- ENTRIES SHOWN:
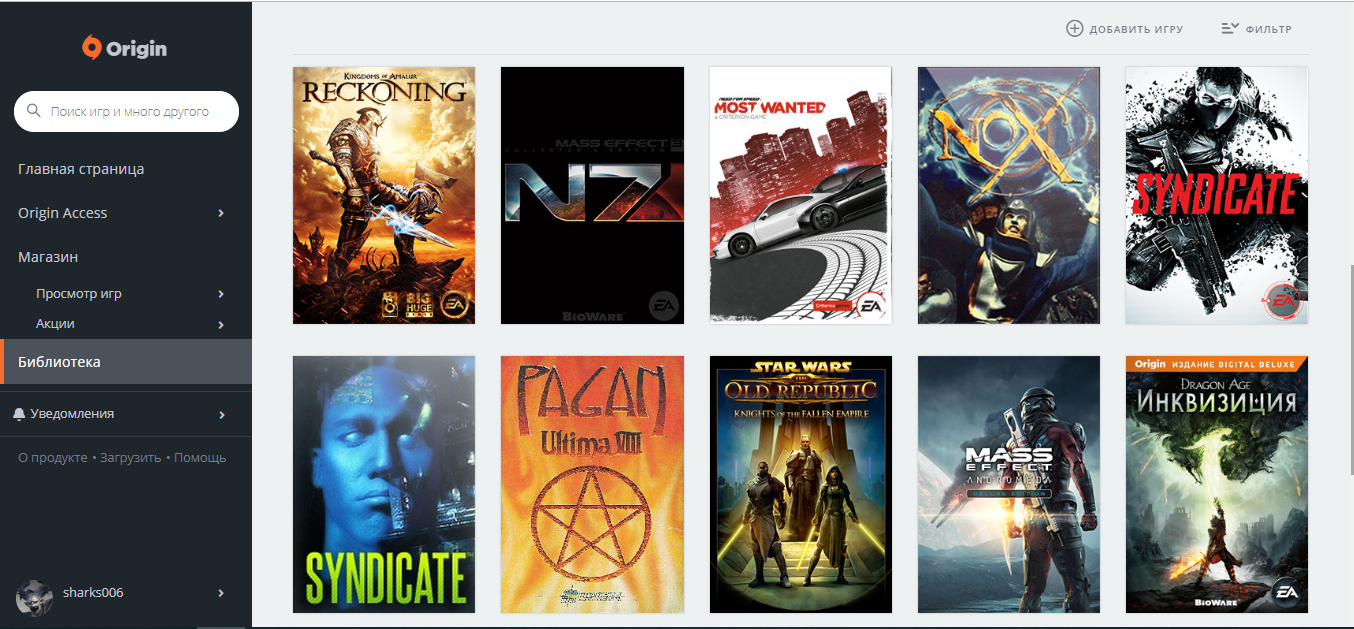Select the Kingdoms of Amalur Reckoning cover
This screenshot has height=629, width=1354.
click(384, 195)
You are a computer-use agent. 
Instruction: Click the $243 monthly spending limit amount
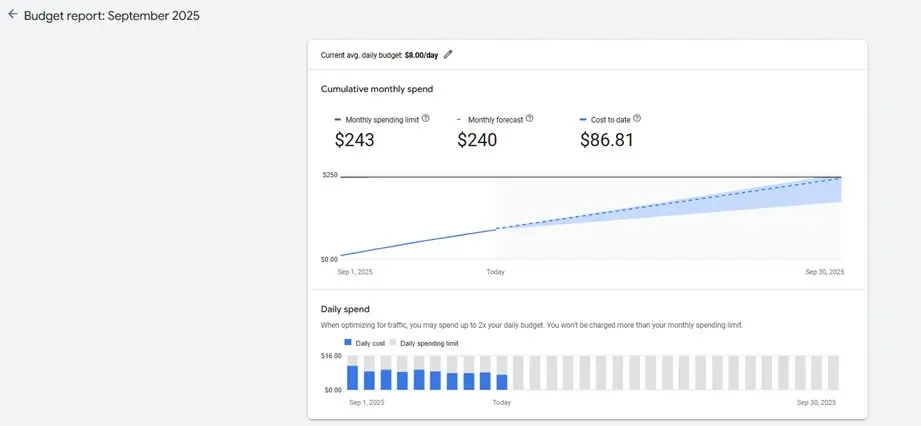point(354,140)
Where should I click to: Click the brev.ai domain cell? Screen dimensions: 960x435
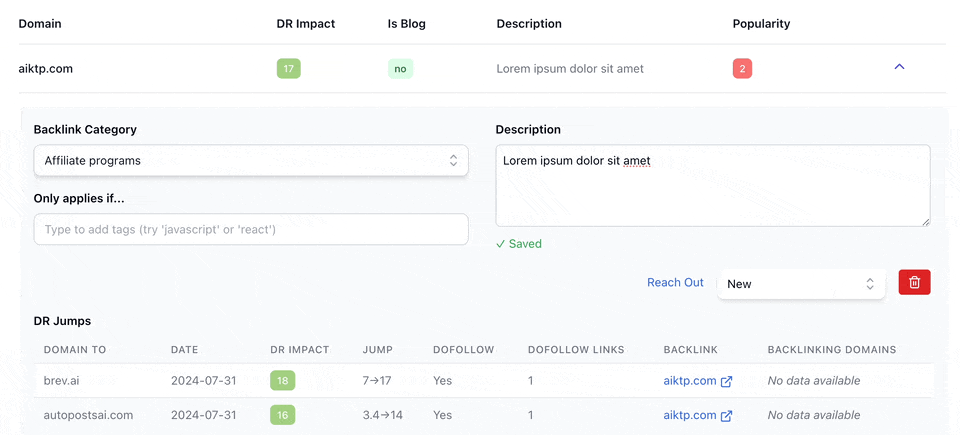(63, 381)
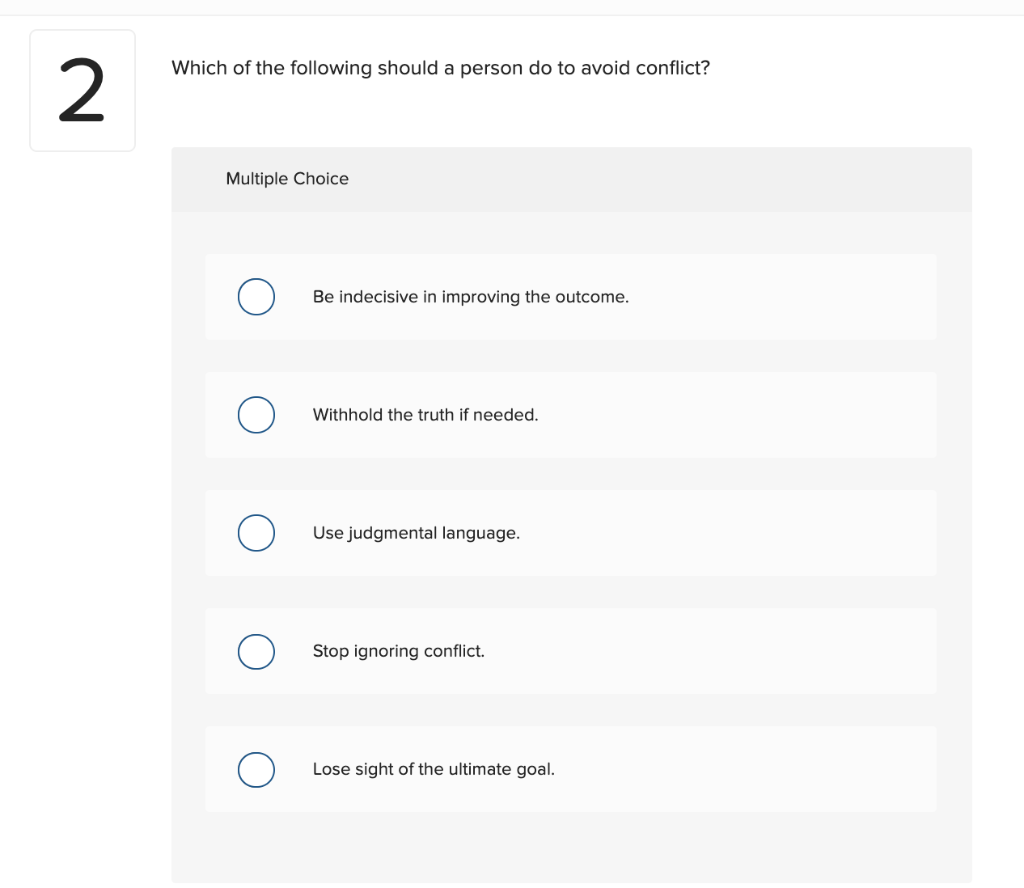Select radio button for 'Stop ignoring conflict.'
The height and width of the screenshot is (888, 1024).
256,651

- WHAT IS BEING ASKED: Could you give again precisely the lines from the one containing "Where should I" through the final line of the material above, both included, and no others, dropping the pictures?

- TASK ANSWER:
Where should I click to: Click the brev.ai domain cell? Screen dimensions: 960x435
(63, 381)
Select radio button for 'Stop ignoring conflict.'
The height and width of the screenshot is (888, 1024).
256,651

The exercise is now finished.